Nate parecia mais calmo a essa altura, mas sabia o motivo de todo aquele circo que montaram para esse inquérito. Prosseguiu:

– Vocês querem um bode expiatório, já que o outro envolvido nessa bagunça toda se matou, estou certo?

– Dr. Nate, ninguém o está acusando de nada. Ainda. Apenas queremos entender os fatos que levaram ao Holocausto Final.

– É assim que estão chamando o que aconteceu? Vocês não são nada originais.

– Minha próxima pergunta, Dr. Nate. Sua família foi afetada pelo evento?

– Qual dos dois eventos? A praga ou o Holocausto Final? – perguntou o cientista, fazendo um movimento de entre aspas com as mãos e rindo.

O interrogador fechou a pasta e olhou fundo nos olhos de Nate.

– Você acha que isso aqui é uma brincadeira? Que o que você fez foi uma brincadeira? – questionou Oziel, levantando a voz.

– De forma nenhuma.

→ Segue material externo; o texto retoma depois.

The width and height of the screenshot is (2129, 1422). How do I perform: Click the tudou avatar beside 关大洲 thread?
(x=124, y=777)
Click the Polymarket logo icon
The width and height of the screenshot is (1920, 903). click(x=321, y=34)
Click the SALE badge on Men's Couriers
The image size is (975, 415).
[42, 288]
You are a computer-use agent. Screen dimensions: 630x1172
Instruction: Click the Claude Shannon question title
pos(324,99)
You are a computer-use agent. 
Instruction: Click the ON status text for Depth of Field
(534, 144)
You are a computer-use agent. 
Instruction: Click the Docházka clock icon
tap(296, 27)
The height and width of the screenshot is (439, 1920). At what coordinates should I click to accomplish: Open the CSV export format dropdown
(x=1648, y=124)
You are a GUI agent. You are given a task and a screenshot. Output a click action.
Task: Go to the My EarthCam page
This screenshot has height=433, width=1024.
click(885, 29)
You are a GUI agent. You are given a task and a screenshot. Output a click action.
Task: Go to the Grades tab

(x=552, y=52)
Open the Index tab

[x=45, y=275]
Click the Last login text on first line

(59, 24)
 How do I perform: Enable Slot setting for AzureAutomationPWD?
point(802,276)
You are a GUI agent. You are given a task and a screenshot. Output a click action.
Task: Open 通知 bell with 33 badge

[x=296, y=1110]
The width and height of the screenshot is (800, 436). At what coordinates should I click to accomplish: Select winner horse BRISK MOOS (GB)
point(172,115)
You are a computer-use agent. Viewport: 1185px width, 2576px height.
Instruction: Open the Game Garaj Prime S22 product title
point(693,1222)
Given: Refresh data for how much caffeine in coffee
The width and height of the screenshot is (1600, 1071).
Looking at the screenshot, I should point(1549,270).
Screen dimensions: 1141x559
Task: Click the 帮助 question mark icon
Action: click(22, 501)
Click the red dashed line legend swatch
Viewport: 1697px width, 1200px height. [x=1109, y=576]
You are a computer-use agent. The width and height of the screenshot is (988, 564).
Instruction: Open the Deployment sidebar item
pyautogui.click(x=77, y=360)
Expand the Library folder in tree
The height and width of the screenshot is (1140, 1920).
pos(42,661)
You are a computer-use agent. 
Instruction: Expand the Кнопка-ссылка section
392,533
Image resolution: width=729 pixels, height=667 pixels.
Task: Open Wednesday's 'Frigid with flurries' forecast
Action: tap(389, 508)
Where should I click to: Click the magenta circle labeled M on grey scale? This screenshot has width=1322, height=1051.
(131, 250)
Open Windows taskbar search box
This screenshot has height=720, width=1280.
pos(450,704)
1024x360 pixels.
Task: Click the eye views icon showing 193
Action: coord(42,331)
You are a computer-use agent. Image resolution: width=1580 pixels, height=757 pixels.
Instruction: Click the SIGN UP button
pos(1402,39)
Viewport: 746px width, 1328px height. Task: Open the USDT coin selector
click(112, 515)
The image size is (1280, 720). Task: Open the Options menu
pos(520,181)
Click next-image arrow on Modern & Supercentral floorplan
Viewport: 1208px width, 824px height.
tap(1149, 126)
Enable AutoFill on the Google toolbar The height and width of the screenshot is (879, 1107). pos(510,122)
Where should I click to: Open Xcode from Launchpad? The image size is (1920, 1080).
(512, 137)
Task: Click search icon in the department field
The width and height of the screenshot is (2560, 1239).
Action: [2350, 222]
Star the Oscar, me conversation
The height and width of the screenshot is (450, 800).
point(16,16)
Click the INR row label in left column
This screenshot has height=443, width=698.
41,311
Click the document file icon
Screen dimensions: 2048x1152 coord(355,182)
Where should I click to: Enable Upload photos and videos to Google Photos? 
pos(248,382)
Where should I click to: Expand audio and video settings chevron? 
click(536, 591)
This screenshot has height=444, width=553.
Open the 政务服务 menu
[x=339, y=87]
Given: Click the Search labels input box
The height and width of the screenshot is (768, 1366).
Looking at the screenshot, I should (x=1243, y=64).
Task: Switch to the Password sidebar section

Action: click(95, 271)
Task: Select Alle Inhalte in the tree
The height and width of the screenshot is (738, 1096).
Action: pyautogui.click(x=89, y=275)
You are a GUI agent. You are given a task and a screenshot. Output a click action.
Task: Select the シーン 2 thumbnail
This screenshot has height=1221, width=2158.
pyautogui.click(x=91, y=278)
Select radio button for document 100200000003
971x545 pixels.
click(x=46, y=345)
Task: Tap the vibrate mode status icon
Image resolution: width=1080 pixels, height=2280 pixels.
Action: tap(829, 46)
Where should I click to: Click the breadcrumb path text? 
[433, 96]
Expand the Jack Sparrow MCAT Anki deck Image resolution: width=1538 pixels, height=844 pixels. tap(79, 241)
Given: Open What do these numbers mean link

Só acho que, pela quantidade de perguntas que você está fazendo, nem você sabe o que aconteceu de verdade.

– Conte a sua visão dos fatos, então.

Reclinando-se para trás em sua cadeira e colocando os pés sobre a mesa, Nate discorreu:

– Muito bem. Eu recebi a tal pasta preta das mãos de um dos militares que trabalhava na evacuação. Nela constavam alvos que deveriam ser atacados. Isso num cenário de uma quebra do protocolo de contenção.

– Foi o que ocorreu quando a contaminação, na sua percepção, chegou ao ponto sem volta. – perguntou Oziel.

– Exato. Esses alvos eram todas as capitais de todos os estados e distritos dos países do mundo, bem como cidades com mais de 250 mil habitantes.

O rapaz que fazia as perguntas estava, agora, mostrando sinais de desconforto ao ouvir essas informações.

– Não sabia que era tão abrangente essa sua missão.

– Missão? Você pode dizer que isso foi uma dádiva nas minhas mãos – disse Nate, piscando um olho para Oziel.

– Então admite que foi você quem exterminou a humanidade da face da Terra? – perguntou o entrevistador, apoiando-se sobre a mesa, em pé.

– Eu apenas dei o golpe final. As pessoas já iam caindo pelo chão como abacates podres quando a gente saiu de lá. Não ia durar mais do que um ou dois meses nesse ritmo.

O som de uma turba podia ser ouvido do lado de fora da sala de entrevistas. Os sobreviventes na Esperança 5 estavam decididos a dar o fim que Nate merecia. 

– Eu encerro minhas perguntas – afirmou Oziel.

– Eu encerro minhas respostas – disse Nate, rindo como um lunático.

Dando espaço para que algumas pessoas levassem Nate da sala, o interrogador segurava a sua pasta de evidências, abraçando-a, assustado.

Alguma coisa dentro do Dr. havia quebrado, de forma irremediável, e a loucura parecia ter tomado conta dele. Soltava grandes gargalhadas enquanto era chutado, pisado, cuspido. 

Antes que fosse morto pelo espancamento, enquanto os seguranças tentavam conter a turba, dois homens o levaram para a eclusa de ar. Colocaram o corpo quase sem vida lá dentro.

Nate teve forças para mais uma gargalhada e, como não poderiam mais suportar isso, ativaram a porta externa.

As vozes na cabeça de Nate silenciavam, enquanto, nos seus últimos segundos de vida, tudo o que ele via eram estrelas.